对于 JDBC 数据源，只有简单的谓词被下推到源。它仅表示主要 WHERE 子句内的条件（不在 HAVING 或其他计算字段内）。包括聚合和限制在内的其他一切都发生在 Spark 内部（请参阅Does spark predicate pushdown work with JDBC?、More than one hour to execute pyspark.sql.DataFrame.take(4)）。
没有显式分区 Spark 没有关于数据分布的先验知识。这意味着任何需要数据聚合的代码都必须访问所有记录。因此，带有聚合的limit 子句只能在执行计划中聚合后才存在。

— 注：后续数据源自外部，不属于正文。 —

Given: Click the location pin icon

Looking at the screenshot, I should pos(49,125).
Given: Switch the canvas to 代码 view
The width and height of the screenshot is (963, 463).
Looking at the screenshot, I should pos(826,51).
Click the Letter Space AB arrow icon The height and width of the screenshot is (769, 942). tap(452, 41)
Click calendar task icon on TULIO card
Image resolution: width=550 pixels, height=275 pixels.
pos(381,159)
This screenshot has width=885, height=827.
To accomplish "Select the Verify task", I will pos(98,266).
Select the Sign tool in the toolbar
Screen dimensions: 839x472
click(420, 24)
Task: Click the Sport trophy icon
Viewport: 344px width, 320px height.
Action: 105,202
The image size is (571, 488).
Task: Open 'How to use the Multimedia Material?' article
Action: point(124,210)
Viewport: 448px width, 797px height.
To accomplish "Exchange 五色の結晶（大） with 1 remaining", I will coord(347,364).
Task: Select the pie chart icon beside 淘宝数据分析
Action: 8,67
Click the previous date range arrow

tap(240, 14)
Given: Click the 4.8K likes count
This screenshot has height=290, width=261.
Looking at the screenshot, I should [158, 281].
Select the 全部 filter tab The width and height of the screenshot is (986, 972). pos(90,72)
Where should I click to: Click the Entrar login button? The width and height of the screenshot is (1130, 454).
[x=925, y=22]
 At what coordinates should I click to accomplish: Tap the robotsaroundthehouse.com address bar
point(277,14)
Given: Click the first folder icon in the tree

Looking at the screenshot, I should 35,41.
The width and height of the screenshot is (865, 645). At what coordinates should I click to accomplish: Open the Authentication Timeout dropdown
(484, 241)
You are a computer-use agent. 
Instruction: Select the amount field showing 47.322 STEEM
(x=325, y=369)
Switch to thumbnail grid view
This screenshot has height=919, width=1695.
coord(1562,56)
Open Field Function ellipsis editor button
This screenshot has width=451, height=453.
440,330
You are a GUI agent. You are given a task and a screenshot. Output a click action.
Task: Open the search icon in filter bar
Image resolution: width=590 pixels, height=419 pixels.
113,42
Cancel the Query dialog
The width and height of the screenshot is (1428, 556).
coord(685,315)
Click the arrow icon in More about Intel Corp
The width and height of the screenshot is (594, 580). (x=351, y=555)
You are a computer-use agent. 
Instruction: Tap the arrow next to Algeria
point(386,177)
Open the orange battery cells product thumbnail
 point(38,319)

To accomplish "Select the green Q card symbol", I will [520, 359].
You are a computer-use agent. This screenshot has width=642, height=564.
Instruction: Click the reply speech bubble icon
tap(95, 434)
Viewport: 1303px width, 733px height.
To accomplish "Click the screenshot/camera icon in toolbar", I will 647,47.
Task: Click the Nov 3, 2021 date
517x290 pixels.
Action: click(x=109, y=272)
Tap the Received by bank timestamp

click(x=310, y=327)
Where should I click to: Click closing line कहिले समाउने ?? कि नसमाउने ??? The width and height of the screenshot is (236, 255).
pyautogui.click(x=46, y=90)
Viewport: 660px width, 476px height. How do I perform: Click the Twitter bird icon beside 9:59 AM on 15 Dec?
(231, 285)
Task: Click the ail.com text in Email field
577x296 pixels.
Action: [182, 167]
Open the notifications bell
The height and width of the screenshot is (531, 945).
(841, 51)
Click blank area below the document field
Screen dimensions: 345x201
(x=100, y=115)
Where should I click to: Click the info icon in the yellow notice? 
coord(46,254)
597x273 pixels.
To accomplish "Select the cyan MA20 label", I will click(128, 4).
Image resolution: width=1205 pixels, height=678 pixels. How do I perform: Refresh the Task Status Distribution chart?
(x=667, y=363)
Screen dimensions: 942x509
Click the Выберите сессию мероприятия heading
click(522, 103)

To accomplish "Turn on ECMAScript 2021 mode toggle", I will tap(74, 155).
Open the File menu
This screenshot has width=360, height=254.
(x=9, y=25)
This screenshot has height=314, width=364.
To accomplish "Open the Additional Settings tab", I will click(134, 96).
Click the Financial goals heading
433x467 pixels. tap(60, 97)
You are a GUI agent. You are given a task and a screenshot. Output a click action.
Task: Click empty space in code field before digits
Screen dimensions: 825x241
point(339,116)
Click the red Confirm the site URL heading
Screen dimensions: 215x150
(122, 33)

这意味着：
```
res2.limit(2)
```
无法优化。

Spark

from pyspark.sql.functions import col, udf

options = ...
df = sqlContext.read.format("jdbc").options(**options).load()

df.printSchema()
## root
##  |-- x: integer (nullable = true)
##  |-- y: integer (nullable = true)

如果没有BatchPythonEvaluation，可以看到谓词被下推

df.groupBy("x").sum("y").where(col("x") > 2).explain()
## == Physical Plan ==
## TungstenAggregate(key=[x#182], functions=[(sum(cast(y#183 as bigint)),mode=Final,isDistinct=false)], output=[x#182,sum(y)#192L])
## +- TungstenExchange hashpartitioning(x#182,200), None
##    +- TungstenAggregate(key=[x#182], functions=[(sum(cast(y#183 as bigint)),mode=Partial,isDistinct=false)], output=[x#182,sum#197L])
##       +- Filter (x#182 > 2)
##          +- Scan JDBCRelation(...,point,[Lorg.apache.spark.Partition;@61ee5d1a,{...})[x#182,y#183] PushedFilters: [GreaterThan(x,2)]

但不是在添加UDF调用时，即使没有使用输出

identity = udf(lambda x: x)

df.groupBy("x").sum("y").withColumn("foo", identity(col("x"))).where(col("x") > 2).explain()
== Physical Plan ==
## Project [x#182,sum(y)#214L,pythonUDF#216 AS foo#215]
## +- Filter (x#182 > 2)
##    +- !BatchPythonEvaluation PythonUDF#<lambda>(x#182), [x#182,sum(y)#214L,pythonUDF#216]
##       +- TungstenAggregate(key=[x#182], functions=[(sum(cast(y#183 as bigint)),mode=Final,isDistinct=false)], output=[x#182,sum(y)#214L])
##          +- TungstenExchange hashpartitioning(x#182,200), None
##             +- TungstenAggregate(key=[x#182], functions=[(sum(cast(y#183 as bigint)),mode=Partial,isDistinct=false)], output=[x#182,sum#219L])
##                +- Scan JDBCRelation(...,point,[Lorg.apache.spark.Partition;@61ee5d1a,{...})[x#182,y#183]

此行为已在 Spark 2.0.0 中进行了优化。

【讨论】：

谢谢，能否请您回答相关问题：stackoverflow.com/questions/37584185/…
@stackit 如果我建议您首先开始accepting the answers :) 您有很多未解决的问题，这些问题的答案很好。关于链接的问题，我不清楚您要达到什么目的。
哦，我已经接受了，您可以在那里评论我需要解释的更多内容，谢谢！